👤 Bio
I am currently a PhD candidate in Computer Science at the University of Science and Technology of China (USTC), under the supervision of Professor Xiangyang Li (ACM Fellow, IEEE Fellow). My research interests focus on optimization in complex networks, including optimization of deep learning model inference ((primary research focus)), intelligent sensing in the Internet of Things, and security of intelligent models. Feel free to contact me via email.
🎓 Education
- 2022.09 - Present University of Science and Technology of China, School of Computer Science, pursuing a PhD in Computer Science.
- 2020.09 - 2022.06 University of Science and Technology of China, School of Computer Science, pursuing a Master’s degree in Computer Science.
- 2016.09 - 2020.06 Chongqing University, Hongshen School/Computer Science School, obtained a Bachelor’s degree in Computer Science.
📰 News
- [Apr 2025] 🎉 I published a paper as a first author at the CCF B-level conference IWQoS, thanks to the hard work of all the co-authors!
- [Dec 2024] 🎉 Our collaboration project on intelligent cockpit model inference optimization with NIO Inc. has been successfully completed, and the paper, where I am the first author, has been accepted by the CCF A-level conference AAAI!
- [Dec 2024] 🎉 I published a paper as a co-first author at the CCF A-level conference INFCOM, thanks to the hard work of Bowen Zhang, Jiahui Hou, and all the co-authors!
- [Nov 2024] 🎉 Awarded third place in the 泛在智能感知技术创新应用大赛.

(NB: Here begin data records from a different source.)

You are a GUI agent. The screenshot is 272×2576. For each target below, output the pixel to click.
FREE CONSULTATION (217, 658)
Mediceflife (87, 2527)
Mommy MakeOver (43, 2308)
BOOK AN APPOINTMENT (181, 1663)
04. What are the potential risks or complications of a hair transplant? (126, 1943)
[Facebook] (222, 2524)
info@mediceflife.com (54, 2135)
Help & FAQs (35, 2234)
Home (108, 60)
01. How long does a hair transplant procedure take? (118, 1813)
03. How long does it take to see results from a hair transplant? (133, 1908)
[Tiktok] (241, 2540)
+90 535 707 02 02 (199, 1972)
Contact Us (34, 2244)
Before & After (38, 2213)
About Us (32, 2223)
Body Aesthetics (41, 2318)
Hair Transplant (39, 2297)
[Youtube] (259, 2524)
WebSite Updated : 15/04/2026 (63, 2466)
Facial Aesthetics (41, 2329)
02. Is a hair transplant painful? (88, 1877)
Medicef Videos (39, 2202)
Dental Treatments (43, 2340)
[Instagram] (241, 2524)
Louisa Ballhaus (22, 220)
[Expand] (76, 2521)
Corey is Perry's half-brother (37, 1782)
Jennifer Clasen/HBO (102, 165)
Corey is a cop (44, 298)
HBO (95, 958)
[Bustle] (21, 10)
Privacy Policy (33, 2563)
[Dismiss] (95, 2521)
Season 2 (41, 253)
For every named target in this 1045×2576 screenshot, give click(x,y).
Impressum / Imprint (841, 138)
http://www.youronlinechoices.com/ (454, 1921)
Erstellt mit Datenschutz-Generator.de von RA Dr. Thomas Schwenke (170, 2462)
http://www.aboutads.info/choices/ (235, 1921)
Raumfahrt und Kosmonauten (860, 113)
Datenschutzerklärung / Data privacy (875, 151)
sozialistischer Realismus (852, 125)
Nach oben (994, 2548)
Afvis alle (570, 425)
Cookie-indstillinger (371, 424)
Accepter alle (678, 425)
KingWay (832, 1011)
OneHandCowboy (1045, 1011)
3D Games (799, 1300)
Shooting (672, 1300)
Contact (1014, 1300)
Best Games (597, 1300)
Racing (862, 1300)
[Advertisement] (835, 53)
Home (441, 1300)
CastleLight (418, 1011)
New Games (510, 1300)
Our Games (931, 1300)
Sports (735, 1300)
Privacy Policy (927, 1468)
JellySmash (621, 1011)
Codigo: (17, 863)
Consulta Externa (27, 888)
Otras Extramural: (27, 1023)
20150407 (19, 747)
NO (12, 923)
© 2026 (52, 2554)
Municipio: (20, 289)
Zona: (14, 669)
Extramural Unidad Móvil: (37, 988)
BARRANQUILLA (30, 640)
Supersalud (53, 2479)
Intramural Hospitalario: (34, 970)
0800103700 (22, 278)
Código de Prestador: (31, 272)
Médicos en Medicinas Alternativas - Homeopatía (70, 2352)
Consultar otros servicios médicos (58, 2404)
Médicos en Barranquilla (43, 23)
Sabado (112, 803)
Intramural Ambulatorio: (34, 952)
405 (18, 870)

- [Oct 2024] 🎉 As a co-author, I contributed to a paper published in the CCF A-level Chinese journal Journal of Computer Science and Technology. Many thanks to my mentors and every colleague for their effort!
- [Aug 2024] 🎉 As the first author, I published a paper in the CCF A-level journal TMC, and I am grateful for the guidance from my mentors and the support from my colleagues!
📚 Publications
[AAAI’25 Oral] A-VL: Adaptive Attention for Large Vision-Language Models.
Junyang Zhang, Mu Yuan, Ruiguang Zhong, Puhan Luo, Huiyou Zhan, Ningkang Zhang, Chengchen Hu, Xiangyang Li.
The 39th Annual AAAI Conference on Artificial Intelligence (AAAI 2025, CCF-A)[TMC’24] WordWhisper: Exploiting Real-Time, Hardware-Dependent IoT Communication Against Eavesdropping.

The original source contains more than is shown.